Product segments analysis. Revenue make-up remains fairly consistent. Sales of ornamental fish continues to be the biggest contributor at 51% to total revenue, Accessories sales contribute 39% while the plastics segment account for the remaining 11%.
Profit margins. QH has placed conscious emphasis on containing cost in the previous quarter and the result is evident in the improvement of net profit margin from 7.25% in 1QFY09 to 8.58% in 2QFY09. As can be seen from exhibit 4, the accessories and plastic segments have shown general improvement in operating efficiency. The plastics segment has shown significant improvement through cost-saving measures implemented. We expect the accessories segment profitability margin to stay within a range of 5-10%. The new Chennai JV may put some pressure on the margin during the start-up phase. Ornament fish‘s profitability margin has decreased generally compared to FY08. The reason for variability lies in sales of QH self-bred Dragon fish vs externally-sourced Dragon fish. We expect the margin to improve as the breeding facilities in Malaysia becomes productive in 2HFY09 and also the schedule completion of the new ponds in Singapore in another 2-3 months should also add to the profitability. However we expect the Singapore facility to start contributing only in FY10.

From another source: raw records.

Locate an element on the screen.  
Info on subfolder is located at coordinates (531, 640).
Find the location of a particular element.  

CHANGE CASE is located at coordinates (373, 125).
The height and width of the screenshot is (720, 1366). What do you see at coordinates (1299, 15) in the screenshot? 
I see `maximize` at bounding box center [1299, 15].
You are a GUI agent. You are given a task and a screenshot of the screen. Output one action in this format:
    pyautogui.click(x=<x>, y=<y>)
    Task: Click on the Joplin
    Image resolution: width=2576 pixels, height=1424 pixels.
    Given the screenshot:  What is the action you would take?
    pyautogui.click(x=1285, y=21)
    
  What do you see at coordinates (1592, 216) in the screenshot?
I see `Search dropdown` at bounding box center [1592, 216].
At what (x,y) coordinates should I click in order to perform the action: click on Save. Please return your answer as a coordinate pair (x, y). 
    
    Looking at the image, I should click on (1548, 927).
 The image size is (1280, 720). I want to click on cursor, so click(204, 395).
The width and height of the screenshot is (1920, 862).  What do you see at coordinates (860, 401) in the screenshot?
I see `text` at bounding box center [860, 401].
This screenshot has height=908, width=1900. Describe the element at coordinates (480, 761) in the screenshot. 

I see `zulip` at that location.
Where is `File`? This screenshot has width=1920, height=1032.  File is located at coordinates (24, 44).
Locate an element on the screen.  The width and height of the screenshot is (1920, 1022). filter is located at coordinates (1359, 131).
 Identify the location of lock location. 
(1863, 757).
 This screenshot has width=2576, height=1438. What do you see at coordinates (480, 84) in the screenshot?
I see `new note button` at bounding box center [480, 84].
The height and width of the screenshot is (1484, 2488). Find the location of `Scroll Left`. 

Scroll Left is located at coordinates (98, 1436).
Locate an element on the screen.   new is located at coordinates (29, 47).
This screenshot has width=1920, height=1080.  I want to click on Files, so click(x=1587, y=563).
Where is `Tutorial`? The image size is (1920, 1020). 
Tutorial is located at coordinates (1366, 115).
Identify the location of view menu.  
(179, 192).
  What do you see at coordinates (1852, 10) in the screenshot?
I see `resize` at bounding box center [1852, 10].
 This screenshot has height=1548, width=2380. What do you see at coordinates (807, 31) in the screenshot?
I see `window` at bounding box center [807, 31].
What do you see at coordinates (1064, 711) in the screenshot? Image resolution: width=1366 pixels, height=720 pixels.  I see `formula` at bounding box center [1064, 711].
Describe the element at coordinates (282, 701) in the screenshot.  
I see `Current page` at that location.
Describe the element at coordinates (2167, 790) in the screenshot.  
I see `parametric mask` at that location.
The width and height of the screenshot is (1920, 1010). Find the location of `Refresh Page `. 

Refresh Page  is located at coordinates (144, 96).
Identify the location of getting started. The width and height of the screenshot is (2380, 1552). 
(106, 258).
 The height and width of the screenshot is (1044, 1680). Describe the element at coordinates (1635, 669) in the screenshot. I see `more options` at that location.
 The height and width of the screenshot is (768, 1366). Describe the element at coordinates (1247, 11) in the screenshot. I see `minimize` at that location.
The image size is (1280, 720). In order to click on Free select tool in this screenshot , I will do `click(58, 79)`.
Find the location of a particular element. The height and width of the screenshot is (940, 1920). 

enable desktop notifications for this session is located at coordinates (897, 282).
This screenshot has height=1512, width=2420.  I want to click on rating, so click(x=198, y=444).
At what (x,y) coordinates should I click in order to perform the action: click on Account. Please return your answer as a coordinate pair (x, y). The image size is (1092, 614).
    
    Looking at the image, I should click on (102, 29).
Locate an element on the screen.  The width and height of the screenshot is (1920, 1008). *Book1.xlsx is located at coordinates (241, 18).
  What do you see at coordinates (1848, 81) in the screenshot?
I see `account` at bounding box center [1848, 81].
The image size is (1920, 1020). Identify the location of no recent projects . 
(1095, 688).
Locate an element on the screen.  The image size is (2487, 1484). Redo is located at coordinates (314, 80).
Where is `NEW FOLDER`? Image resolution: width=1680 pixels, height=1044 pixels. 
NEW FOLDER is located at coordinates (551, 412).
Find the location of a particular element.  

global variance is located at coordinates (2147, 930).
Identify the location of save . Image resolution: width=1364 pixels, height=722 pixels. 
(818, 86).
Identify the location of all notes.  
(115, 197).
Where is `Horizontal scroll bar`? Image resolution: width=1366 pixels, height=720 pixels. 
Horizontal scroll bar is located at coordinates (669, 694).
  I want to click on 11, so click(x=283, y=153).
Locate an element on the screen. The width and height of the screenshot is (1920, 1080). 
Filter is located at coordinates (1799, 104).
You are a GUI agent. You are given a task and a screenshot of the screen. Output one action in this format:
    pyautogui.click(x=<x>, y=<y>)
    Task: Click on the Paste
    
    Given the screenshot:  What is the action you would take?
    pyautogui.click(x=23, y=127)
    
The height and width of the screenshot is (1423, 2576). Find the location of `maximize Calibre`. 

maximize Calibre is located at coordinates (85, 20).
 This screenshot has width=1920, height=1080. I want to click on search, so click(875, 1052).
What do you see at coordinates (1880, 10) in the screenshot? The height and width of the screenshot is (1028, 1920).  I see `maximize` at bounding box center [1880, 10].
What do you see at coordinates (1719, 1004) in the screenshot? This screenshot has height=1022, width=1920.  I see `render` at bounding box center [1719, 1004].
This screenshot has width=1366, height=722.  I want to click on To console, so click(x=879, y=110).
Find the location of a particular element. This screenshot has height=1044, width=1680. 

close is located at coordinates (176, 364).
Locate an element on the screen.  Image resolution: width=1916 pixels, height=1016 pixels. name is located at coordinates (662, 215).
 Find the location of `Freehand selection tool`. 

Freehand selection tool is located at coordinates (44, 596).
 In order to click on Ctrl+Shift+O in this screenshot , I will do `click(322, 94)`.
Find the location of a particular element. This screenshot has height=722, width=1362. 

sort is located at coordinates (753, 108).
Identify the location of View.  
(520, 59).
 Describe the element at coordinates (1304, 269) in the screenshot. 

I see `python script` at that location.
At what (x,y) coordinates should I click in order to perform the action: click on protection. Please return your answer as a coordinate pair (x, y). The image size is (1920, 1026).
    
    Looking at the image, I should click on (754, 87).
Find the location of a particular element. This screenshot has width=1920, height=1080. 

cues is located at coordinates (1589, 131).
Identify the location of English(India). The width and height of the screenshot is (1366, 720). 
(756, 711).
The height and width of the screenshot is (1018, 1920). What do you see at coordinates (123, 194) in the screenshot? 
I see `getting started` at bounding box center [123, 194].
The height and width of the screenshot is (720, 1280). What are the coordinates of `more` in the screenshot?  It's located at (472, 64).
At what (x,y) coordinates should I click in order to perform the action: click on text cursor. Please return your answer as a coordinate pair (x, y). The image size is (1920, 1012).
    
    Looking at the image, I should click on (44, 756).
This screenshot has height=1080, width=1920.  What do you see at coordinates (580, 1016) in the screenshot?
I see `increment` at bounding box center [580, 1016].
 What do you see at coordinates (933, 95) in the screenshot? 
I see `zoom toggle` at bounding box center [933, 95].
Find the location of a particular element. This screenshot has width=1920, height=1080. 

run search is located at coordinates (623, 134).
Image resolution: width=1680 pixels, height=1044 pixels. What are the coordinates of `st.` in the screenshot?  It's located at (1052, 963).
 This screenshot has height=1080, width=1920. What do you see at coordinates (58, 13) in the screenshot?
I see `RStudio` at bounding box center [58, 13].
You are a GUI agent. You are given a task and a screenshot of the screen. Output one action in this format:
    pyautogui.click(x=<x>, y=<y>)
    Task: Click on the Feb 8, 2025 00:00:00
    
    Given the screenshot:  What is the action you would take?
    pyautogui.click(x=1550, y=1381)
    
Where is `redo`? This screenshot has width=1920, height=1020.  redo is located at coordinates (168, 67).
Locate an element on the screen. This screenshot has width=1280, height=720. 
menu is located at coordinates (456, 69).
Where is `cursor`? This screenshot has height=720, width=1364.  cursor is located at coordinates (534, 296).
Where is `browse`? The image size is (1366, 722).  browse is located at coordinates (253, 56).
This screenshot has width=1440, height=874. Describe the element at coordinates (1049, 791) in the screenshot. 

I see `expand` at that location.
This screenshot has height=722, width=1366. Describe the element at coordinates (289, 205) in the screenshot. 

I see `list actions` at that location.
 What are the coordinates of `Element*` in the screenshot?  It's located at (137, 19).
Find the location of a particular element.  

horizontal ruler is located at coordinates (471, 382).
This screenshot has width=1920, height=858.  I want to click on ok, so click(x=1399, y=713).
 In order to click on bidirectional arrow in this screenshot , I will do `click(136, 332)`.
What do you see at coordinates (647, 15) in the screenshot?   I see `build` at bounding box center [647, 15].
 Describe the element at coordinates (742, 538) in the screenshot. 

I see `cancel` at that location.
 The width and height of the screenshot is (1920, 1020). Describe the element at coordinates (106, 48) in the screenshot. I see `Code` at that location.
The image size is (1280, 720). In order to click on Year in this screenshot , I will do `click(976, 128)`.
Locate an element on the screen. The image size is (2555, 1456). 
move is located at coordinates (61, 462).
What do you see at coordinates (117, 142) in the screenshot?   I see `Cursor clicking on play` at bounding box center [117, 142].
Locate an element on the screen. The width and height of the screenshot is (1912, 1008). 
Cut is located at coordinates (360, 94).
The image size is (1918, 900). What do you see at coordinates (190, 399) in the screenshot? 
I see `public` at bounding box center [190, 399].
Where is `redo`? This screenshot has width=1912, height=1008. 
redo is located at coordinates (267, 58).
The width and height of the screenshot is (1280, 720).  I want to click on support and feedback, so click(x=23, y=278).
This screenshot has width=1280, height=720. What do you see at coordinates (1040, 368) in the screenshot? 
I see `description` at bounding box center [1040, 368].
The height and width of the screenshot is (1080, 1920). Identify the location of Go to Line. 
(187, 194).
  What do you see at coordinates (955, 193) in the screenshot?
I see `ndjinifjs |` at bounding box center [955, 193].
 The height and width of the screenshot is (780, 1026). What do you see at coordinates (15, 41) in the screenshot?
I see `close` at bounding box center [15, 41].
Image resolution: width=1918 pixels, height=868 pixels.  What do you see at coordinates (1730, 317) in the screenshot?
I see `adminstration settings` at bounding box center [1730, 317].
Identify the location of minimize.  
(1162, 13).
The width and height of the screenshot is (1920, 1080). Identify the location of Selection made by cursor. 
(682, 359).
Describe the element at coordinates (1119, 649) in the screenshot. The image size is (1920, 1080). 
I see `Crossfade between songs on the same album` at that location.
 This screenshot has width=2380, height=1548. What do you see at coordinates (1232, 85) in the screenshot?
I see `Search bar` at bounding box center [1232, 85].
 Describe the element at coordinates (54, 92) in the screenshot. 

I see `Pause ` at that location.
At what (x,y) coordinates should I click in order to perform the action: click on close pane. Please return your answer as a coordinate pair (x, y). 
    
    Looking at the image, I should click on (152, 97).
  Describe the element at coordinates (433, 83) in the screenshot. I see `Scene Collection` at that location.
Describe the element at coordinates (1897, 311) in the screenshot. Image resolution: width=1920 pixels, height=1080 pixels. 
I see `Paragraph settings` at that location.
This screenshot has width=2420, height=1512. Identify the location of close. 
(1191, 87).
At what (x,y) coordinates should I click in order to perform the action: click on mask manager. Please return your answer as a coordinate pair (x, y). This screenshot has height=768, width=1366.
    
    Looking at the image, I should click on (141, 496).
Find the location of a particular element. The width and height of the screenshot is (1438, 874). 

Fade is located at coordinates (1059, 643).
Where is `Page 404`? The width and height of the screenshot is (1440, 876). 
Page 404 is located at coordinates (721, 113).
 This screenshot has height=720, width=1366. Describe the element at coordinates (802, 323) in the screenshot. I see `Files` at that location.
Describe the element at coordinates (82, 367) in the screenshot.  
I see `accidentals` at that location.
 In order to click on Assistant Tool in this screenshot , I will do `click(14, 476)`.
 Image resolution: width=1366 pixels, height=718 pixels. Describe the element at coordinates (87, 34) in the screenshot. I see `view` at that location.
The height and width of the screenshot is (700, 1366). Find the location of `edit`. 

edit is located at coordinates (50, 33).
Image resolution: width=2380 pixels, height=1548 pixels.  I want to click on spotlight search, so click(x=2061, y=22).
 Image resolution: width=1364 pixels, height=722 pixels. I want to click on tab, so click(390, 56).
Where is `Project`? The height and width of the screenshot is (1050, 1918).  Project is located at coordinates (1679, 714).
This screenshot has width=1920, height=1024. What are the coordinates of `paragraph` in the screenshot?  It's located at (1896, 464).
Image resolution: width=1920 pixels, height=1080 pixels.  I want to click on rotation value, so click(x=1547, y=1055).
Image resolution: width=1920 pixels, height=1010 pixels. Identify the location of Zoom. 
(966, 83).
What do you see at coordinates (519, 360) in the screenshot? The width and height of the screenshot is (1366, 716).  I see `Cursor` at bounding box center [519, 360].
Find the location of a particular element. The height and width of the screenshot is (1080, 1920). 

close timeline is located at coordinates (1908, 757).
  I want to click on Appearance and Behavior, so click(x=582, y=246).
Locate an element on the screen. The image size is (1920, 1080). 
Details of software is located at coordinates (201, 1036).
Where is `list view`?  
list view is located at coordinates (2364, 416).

Future plans. The focus for QH is to achieve equal revenue contribution from the fish segment and the accessories segment. QH believes there is still huge potential for the accessories segment as it currently exports to only approximately 30 countries compared to more than 80 countries for the fish segment. The execution QH is adopting is through strategic overseas investments. QH has demonstrated its intention through the investment in Arcadia and also the Chennai JV.
Valuation and recommendation. We revised our growth assumptions and forecast a 5-year CAGR of 3%. In our opinion, we classify QH as a stable growth company. We raise our DCF derived fair value from $0.15 to $0.17 which translate to 12x FY09F earnings and 1x FY09F book value. Maintain our Buy recommendation.